### WHAT THE TASK ASKS
Repeat the data word for word and skip the pictures.

[PROVIDED ENTRIES Boundary: Start]

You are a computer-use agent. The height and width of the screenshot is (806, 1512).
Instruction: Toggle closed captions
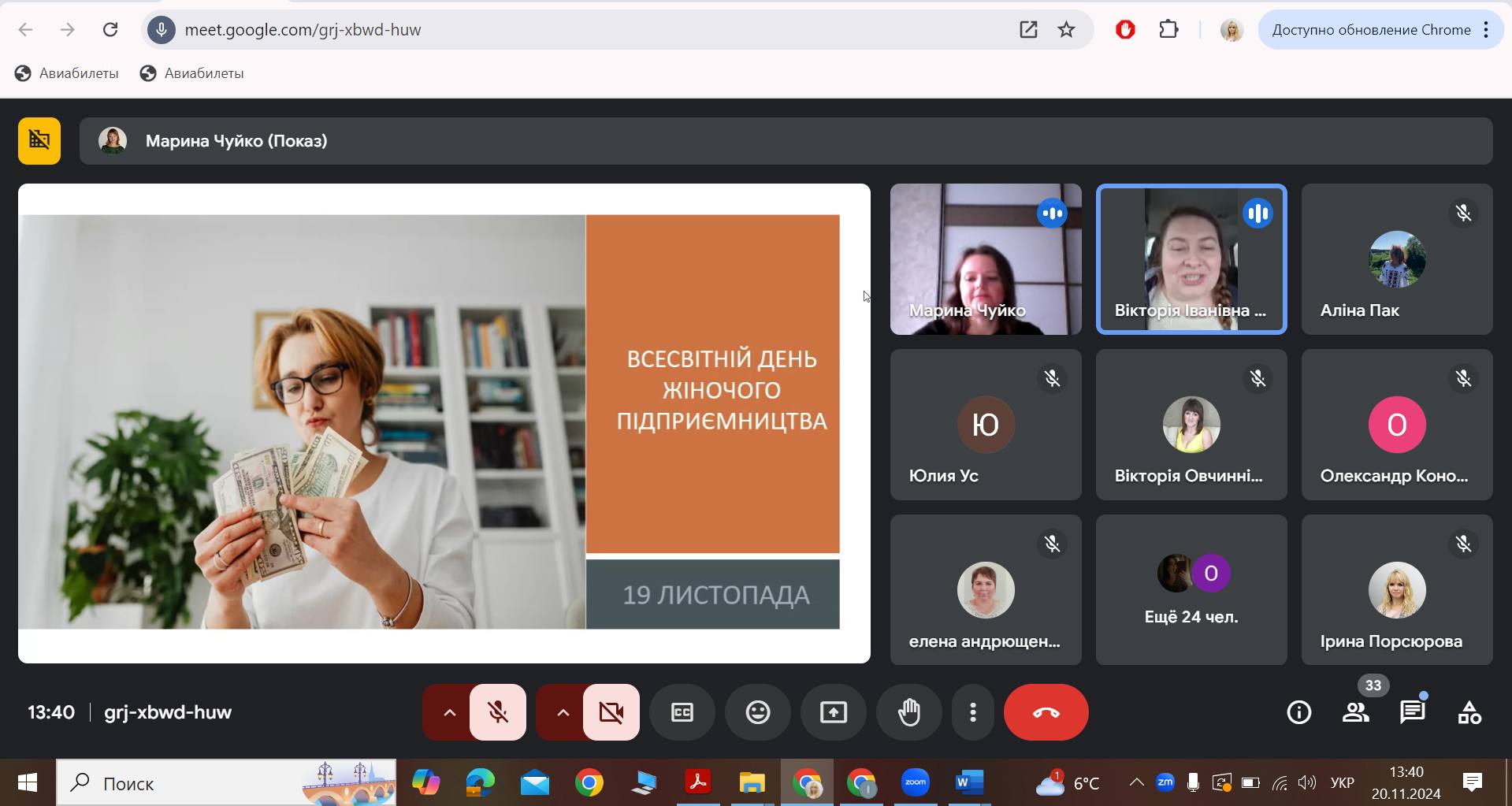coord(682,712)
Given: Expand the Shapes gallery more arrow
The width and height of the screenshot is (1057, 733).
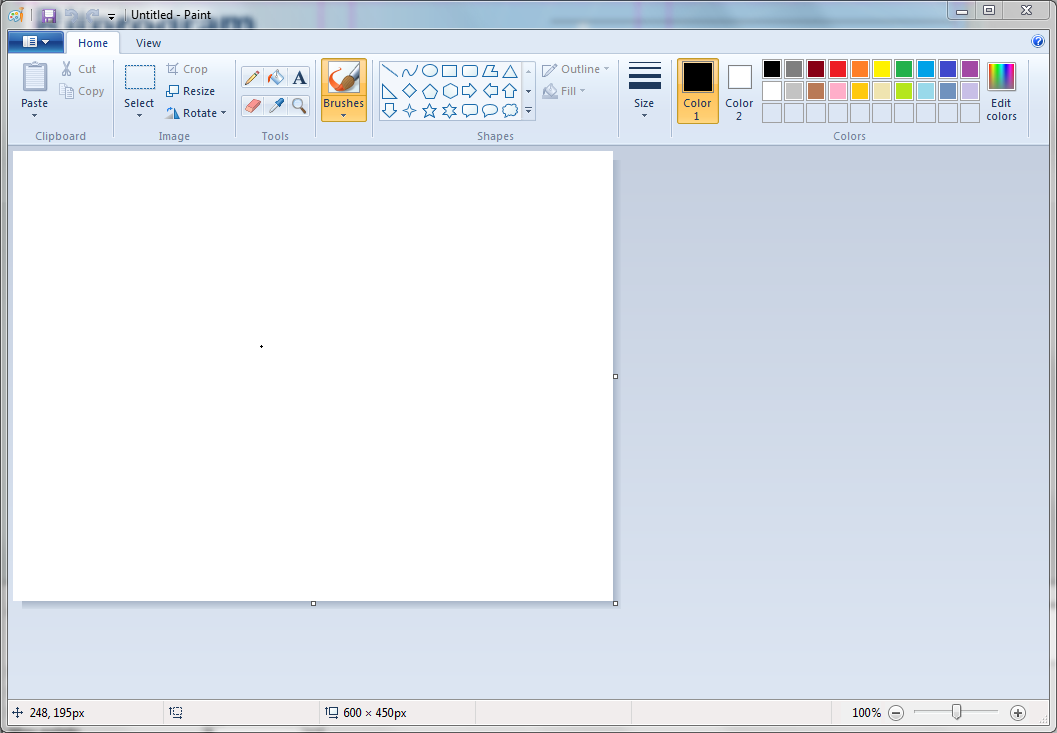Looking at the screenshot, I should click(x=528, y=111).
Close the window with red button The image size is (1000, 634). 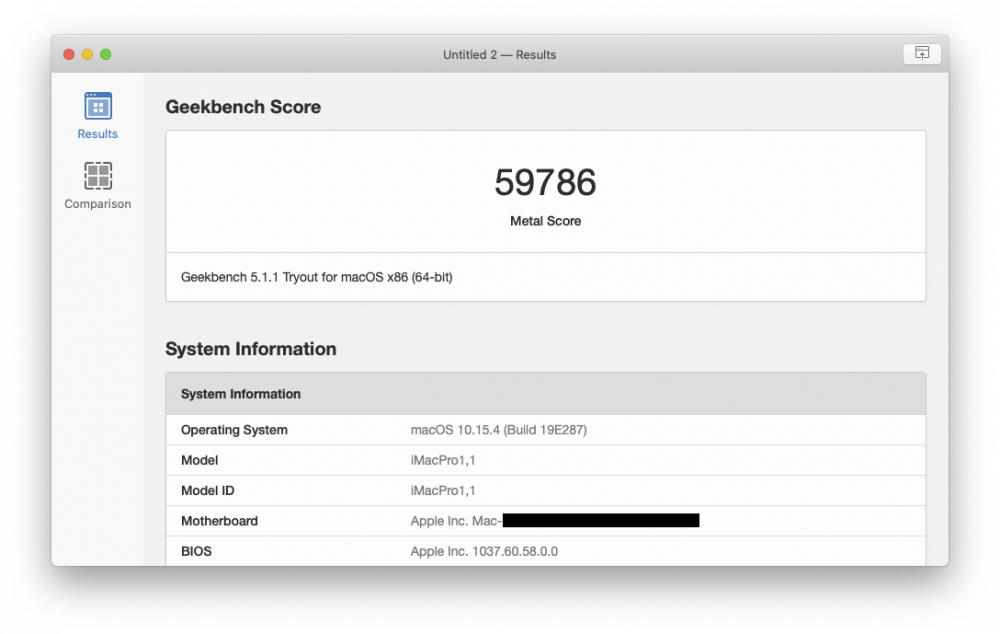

[PROVIDED ENTRIES Boundary: End]

### SOLUTION FOR THIS TASK
You are a computer-use agent. The height and width of the screenshot is (806, 1512).
Instruction: Toggle closed captions
coord(682,712)
Given: Expand the Shapes gallery more arrow
The width and height of the screenshot is (1057, 733).
Looking at the screenshot, I should click(x=528, y=111).
Close the window with red button The image size is (1000, 634). 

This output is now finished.